SUPPLIED PASSAGE ::
Very good ranking for something biotope like. Congratz!


----------



## Phil Edwards (13 Oct 2016)

Congratulations!!!


----------



## Chris Jackson (13 Oct 2016)

Cheers guys


----------



## Greenfinger2 (17 Oct 2016)

Hi Chris, Congratulations on your ranking and a stunning scape


----------



## Joe Turner (17 Oct 2016)

Still an absolute stunner, I am very tempted to try and emulate something like this. It packs such a punch! Congratulations on a fantastic placing

Cheers, Joe


----------



## Chris Jackson (17 Oct 2016)

Thanks, it's a very enjoyable and easy care tank and I'm sure you'd enjoy something similar. Mine is in a hall area so the noise from the Maxpect isn't too intrusive but in a lounge setting you might get complaints. The Maxpect is really very quiet in itself but with the high circulation bits and pieces are always getting sucked in and causing it to whine... 

I doubt I'll change it much anytime soon but do feel an increasing urge to create something more purely biotope that replicates an exact section of river somewhere rather that just a general Asian crypt tank as this is....

Ummm maybe this will evolve that way....


----------



## Chris Jackson (16 Dec 2016)

Hello,
All is still well and I left the tank be for a good few weeks until it became quite a jungle..

PROBLEM 1 :: In the aquarium thread, where is Chris Jackson's tank located?
PROBLEM 2 :: According to the aquarium thread, why does the Maxpect sometimes whine, even though it is very quiet in itself?
PROBLEM 3 :: Continue the aquarium thread from its last post.

Item position entries ::
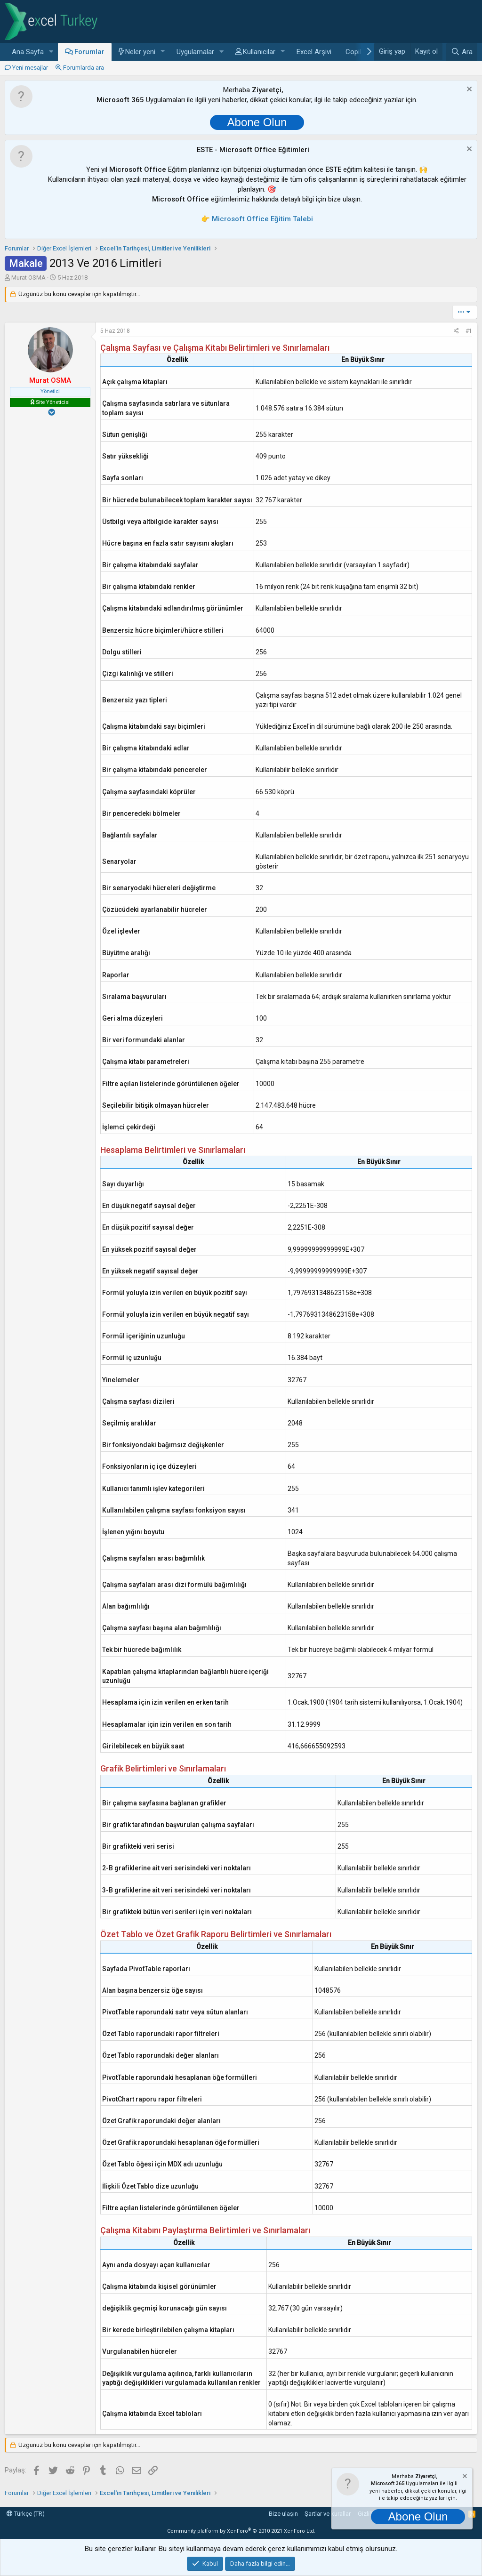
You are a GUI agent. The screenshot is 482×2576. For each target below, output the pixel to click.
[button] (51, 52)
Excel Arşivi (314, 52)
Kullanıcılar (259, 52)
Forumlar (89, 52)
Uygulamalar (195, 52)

RIGHT ANSWER 1 :: It is in a hall area.

RIGHT ANSWER 2 :: The tank has high circulation, so bits and pieces keep getting sucked into the Maxpect, and that makes it whine.

RIGHT ANSWER 3 ::
This was severely reducing the current and I hadn't seen a current loving Hillstream Loach in some time so a big trim last weekend renewed things nicely





into to the far more entertaining lively stream feeling of earlier. The loaches are fine and now out and about much more. The only other change is that ferts were upped to 6ml daily a couple of months back.


----------



## Andrew Butler (15 Jan 2017)

How has the maxspect faired as time has gone on? I had one on my reef aquarium and found them so powerful, do you find it lifts the substrate at all?
Unsure if anyone has experienced one but Jeboa have brought a version out (much cheaper) I'm thinking about adding one to give it a go.


----------



## Fiske (15 Jan 2017)

Bit late to the party on this here. I remember reading this journal a few months ago. What a fantastic tank, with a great layout and plant choice. And congrats on your IAPLC ranking, well deserved.


----------



## Chris Jackson (15 Jan 2017)

Andrew Butler said:


> How has the maxspect faired as time has gone on? I had one on my reef aquarium and found them so powerful, do you find it lifts the substrate at all?
> Unsure if anyone has experienced one but Jeboa have brought a version out (much cheaper) I'm thinking about adding one to give it a go.



Hi the Maxpect has been great. At the start, before the balansae grew in, I had it on the lowest setting but now with the dense growth I have it on full power constant mode with the water being drawn in underneath it and directed along beneath the surface. I've never had an issue with the substrate being disturbed. Once after a full clean up I somehow set it up wrong and ended up with it directing water both down and across which was less than ideal and took awhile for me to sort out. It's actually got quieter with age but is prone to drawing in bits of moss, leaf and snails which can make it noisy. If your tank is in your living room then this may make you unpopular with your household....

I'm considering the Jeboa one when I rescape my little tank as I love the dynamism of the fast flowing river type scapes. I've only really done quiet sleepy scapes before.


----------



## Andrew Butler (15 Jan 2017)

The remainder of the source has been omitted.